Task —
The entries below are to be returned exactly. Include all of them.

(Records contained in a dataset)
"""

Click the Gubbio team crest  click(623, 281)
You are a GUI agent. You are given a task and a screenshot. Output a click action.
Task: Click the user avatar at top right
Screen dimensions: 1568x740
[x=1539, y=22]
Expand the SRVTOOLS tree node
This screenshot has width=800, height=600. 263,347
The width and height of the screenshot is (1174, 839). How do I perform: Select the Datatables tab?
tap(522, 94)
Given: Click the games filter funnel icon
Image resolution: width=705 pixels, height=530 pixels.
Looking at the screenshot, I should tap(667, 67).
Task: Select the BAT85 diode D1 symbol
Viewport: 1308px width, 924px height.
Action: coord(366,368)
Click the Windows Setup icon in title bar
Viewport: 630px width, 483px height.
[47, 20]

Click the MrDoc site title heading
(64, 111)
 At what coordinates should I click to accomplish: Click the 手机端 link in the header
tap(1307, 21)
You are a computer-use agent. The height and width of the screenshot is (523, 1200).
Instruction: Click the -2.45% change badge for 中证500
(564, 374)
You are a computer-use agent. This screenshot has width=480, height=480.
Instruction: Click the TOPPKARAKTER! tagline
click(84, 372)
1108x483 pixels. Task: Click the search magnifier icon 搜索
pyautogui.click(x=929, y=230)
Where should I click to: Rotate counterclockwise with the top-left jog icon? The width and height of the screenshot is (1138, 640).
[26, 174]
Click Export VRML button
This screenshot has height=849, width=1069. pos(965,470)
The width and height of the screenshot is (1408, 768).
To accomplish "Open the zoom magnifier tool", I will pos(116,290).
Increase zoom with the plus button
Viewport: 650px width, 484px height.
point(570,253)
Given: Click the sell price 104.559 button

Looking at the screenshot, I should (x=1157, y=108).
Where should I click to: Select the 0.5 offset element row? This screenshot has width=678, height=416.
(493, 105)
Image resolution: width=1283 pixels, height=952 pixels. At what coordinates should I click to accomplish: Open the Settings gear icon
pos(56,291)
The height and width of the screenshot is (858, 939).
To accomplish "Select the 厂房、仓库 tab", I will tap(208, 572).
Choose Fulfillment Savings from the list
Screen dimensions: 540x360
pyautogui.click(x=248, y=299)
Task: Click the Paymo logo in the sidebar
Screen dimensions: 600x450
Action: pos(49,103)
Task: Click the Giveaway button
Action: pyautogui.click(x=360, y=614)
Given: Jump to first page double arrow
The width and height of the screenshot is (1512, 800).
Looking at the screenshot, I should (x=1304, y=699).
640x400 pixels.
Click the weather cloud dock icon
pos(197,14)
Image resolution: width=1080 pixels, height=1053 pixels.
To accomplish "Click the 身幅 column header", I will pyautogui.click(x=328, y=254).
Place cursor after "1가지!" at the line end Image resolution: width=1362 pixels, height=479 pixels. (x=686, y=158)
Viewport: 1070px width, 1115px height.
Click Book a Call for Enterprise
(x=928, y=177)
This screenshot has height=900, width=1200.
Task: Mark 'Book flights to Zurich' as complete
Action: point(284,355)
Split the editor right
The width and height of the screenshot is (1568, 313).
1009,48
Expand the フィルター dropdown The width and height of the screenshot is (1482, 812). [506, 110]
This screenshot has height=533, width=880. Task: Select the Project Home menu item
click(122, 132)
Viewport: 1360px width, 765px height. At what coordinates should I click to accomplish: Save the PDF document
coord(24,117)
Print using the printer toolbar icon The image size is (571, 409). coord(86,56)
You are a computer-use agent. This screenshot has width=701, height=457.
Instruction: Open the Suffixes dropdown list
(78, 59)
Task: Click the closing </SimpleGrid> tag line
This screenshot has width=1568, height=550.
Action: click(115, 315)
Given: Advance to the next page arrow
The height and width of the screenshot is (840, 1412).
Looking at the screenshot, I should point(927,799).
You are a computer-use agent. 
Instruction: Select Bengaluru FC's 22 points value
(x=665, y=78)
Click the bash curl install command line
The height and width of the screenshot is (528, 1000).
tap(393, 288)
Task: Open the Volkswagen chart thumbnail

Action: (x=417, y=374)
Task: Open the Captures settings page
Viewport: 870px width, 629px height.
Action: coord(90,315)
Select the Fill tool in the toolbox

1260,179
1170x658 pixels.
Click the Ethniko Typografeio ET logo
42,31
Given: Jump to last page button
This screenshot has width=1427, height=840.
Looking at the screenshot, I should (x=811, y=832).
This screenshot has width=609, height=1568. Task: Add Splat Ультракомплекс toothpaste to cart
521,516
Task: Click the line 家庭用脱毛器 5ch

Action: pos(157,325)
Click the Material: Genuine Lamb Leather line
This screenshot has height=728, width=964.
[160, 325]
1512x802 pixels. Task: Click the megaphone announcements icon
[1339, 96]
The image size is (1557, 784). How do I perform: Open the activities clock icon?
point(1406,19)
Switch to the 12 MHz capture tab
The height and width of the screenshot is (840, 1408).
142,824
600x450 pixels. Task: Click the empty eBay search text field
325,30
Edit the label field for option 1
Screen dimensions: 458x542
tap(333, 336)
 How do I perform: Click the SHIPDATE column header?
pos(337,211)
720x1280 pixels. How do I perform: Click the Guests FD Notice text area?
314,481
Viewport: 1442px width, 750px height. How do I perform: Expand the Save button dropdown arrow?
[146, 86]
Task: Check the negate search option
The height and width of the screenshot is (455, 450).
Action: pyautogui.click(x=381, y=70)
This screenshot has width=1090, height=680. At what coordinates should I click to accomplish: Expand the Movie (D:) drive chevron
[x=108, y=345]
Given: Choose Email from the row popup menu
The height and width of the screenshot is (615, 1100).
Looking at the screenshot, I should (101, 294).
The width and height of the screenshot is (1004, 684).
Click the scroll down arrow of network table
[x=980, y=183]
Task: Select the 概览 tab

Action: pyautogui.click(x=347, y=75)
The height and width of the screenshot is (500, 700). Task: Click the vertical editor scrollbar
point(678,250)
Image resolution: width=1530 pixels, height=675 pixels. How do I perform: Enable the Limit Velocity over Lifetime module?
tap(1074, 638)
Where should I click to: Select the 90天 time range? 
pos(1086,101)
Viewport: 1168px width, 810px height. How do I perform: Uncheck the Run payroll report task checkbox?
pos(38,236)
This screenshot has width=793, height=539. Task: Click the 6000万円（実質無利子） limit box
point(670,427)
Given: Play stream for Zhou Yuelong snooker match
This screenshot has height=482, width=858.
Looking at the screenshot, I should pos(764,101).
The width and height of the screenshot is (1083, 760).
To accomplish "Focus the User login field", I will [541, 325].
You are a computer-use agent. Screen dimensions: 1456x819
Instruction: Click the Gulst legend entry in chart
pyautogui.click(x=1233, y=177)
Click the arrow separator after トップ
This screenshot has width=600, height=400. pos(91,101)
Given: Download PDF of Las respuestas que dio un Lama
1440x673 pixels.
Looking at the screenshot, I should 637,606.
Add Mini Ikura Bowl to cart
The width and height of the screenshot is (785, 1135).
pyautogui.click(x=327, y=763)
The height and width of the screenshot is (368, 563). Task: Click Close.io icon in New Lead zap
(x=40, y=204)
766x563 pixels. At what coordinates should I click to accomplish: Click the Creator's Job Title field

"""

Result —
Click the Gubbio team crest  click(623, 281)
You are a GUI agent. You are given a task and a screenshot. Output a click action.
Task: Click the user avatar at top right
Screen dimensions: 1568x740
[x=1539, y=22]
Expand the SRVTOOLS tree node
This screenshot has width=800, height=600. 263,347
The width and height of the screenshot is (1174, 839). How do I perform: Select the Datatables tab?
tap(522, 94)
Given: Click the games filter funnel icon
Image resolution: width=705 pixels, height=530 pixels.
Looking at the screenshot, I should tap(667, 67).
Task: Select the BAT85 diode D1 symbol
Viewport: 1308px width, 924px height.
Action: coord(366,368)
Click the Windows Setup icon in title bar
Viewport: 630px width, 483px height.
[47, 20]

Click the MrDoc site title heading
(64, 111)
 At what coordinates should I click to accomplish: Click the 手机端 link in the header
tap(1307, 21)
You are a computer-use agent. The height and width of the screenshot is (523, 1200).
Instruction: Click the -2.45% change badge for 中证500
(564, 374)
You are a computer-use agent. This screenshot has width=480, height=480.
Instruction: Click the TOPPKARAKTER! tagline
click(84, 372)
1108x483 pixels. Task: Click the search magnifier icon 搜索
pyautogui.click(x=929, y=230)
Where should I click to: Rotate counterclockwise with the top-left jog icon? The width and height of the screenshot is (1138, 640).
[26, 174]
Click Export VRML button
This screenshot has height=849, width=1069. pos(965,470)
The width and height of the screenshot is (1408, 768).
To accomplish "Open the zoom magnifier tool", I will pos(116,290).
Increase zoom with the plus button
Viewport: 650px width, 484px height.
point(570,253)
Given: Click the sell price 104.559 button

Looking at the screenshot, I should (x=1157, y=108).
Where should I click to: Select the 0.5 offset element row? This screenshot has width=678, height=416.
(493, 105)
Image resolution: width=1283 pixels, height=952 pixels. At what coordinates should I click to accomplish: Open the Settings gear icon
pos(56,291)
The height and width of the screenshot is (858, 939).
To accomplish "Select the 厂房、仓库 tab", I will tap(208, 572).
Choose Fulfillment Savings from the list
Screen dimensions: 540x360
pyautogui.click(x=248, y=299)
Task: Click the Paymo logo in the sidebar
Screen dimensions: 600x450
Action: pos(49,103)
Task: Click the Giveaway button
Action: pyautogui.click(x=360, y=614)
Given: Jump to first page double arrow
The width and height of the screenshot is (1512, 800).
Looking at the screenshot, I should (x=1304, y=699).
640x400 pixels.
Click the weather cloud dock icon
pos(197,14)
Image resolution: width=1080 pixels, height=1053 pixels.
To accomplish "Click the 身幅 column header", I will pyautogui.click(x=328, y=254).
Place cursor after "1가지!" at the line end Image resolution: width=1362 pixels, height=479 pixels. (x=686, y=158)
Viewport: 1070px width, 1115px height.
Click Book a Call for Enterprise
(x=928, y=177)
This screenshot has height=900, width=1200.
Task: Mark 'Book flights to Zurich' as complete
Action: point(284,355)
Split the editor right
The width and height of the screenshot is (1568, 313).
1009,48
Expand the フィルター dropdown The width and height of the screenshot is (1482, 812). [506, 110]
This screenshot has height=533, width=880. Task: Select the Project Home menu item
click(122, 132)
Viewport: 1360px width, 765px height. At what coordinates should I click to accomplish: Save the PDF document
coord(24,117)
Print using the printer toolbar icon The image size is (571, 409). coord(86,56)
You are a computer-use agent. This screenshot has width=701, height=457.
Instruction: Open the Suffixes dropdown list
(78, 59)
Task: Click the closing </SimpleGrid> tag line
This screenshot has width=1568, height=550.
Action: click(115, 315)
Given: Advance to the next page arrow
The height and width of the screenshot is (840, 1412).
Looking at the screenshot, I should point(927,799).
You are a computer-use agent. 
Instruction: Select Bengaluru FC's 22 points value
(x=665, y=78)
Click the bash curl install command line
The height and width of the screenshot is (528, 1000).
tap(393, 288)
Task: Open the Volkswagen chart thumbnail

Action: (x=417, y=374)
Task: Open the Captures settings page
Viewport: 870px width, 629px height.
Action: coord(90,315)
Select the Fill tool in the toolbox

1260,179
1170x658 pixels.
Click the Ethniko Typografeio ET logo
42,31
Given: Jump to last page button
This screenshot has width=1427, height=840.
Looking at the screenshot, I should (x=811, y=832).
This screenshot has width=609, height=1568. Task: Add Splat Ультракомплекс toothpaste to cart
521,516
Task: Click the line 家庭用脱毛器 5ch

Action: pos(157,325)
Click the Material: Genuine Lamb Leather line
This screenshot has height=728, width=964.
[160, 325]
1512x802 pixels. Task: Click the megaphone announcements icon
[1339, 96]
The image size is (1557, 784). How do I perform: Open the activities clock icon?
point(1406,19)
Switch to the 12 MHz capture tab
The height and width of the screenshot is (840, 1408).
142,824
600x450 pixels. Task: Click the empty eBay search text field
325,30
Edit the label field for option 1
Screen dimensions: 458x542
tap(333, 336)
 How do I perform: Click the SHIPDATE column header?
pos(337,211)
720x1280 pixels. How do I perform: Click the Guests FD Notice text area?
314,481
Viewport: 1442px width, 750px height. How do I perform: Expand the Save button dropdown arrow?
[146, 86]
Task: Check the negate search option
The height and width of the screenshot is (455, 450).
Action: pyautogui.click(x=381, y=70)
This screenshot has width=1090, height=680. At what coordinates should I click to accomplish: Expand the Movie (D:) drive chevron
[x=108, y=345]
Given: Choose Email from the row popup menu
The height and width of the screenshot is (615, 1100).
Looking at the screenshot, I should (101, 294).
The width and height of the screenshot is (1004, 684).
Click the scroll down arrow of network table
[x=980, y=183]
Task: Select the 概览 tab

Action: pyautogui.click(x=347, y=75)
The height and width of the screenshot is (500, 700). Task: Click the vertical editor scrollbar
point(678,250)
Image resolution: width=1530 pixels, height=675 pixels. How do I perform: Enable the Limit Velocity over Lifetime module?
tap(1074, 638)
Where should I click to: Select the 90天 time range? 
pos(1086,101)
Viewport: 1168px width, 810px height. How do I perform: Uncheck the Run payroll report task checkbox?
pos(38,236)
This screenshot has width=793, height=539. Task: Click the 6000万円（実質無利子） limit box
point(670,427)
Given: Play stream for Zhou Yuelong snooker match
This screenshot has height=482, width=858.
Looking at the screenshot, I should pos(764,101).
The width and height of the screenshot is (1083, 760).
To accomplish "Focus the User login field", I will [541, 325].
You are a computer-use agent. Screen dimensions: 1456x819
Instruction: Click the Gulst legend entry in chart
pyautogui.click(x=1233, y=177)
Click the arrow separator after トップ
This screenshot has width=600, height=400. pos(91,101)
Given: Download PDF of Las respuestas que dio un Lama
1440x673 pixels.
Looking at the screenshot, I should 637,606.
Add Mini Ikura Bowl to cart
The width and height of the screenshot is (785, 1135).
pyautogui.click(x=327, y=763)
The height and width of the screenshot is (368, 563). Task: Click Close.io icon in New Lead zap
(x=40, y=204)
766x563 pixels. At what coordinates should I click to accomplish: Click the Creator's Job Title field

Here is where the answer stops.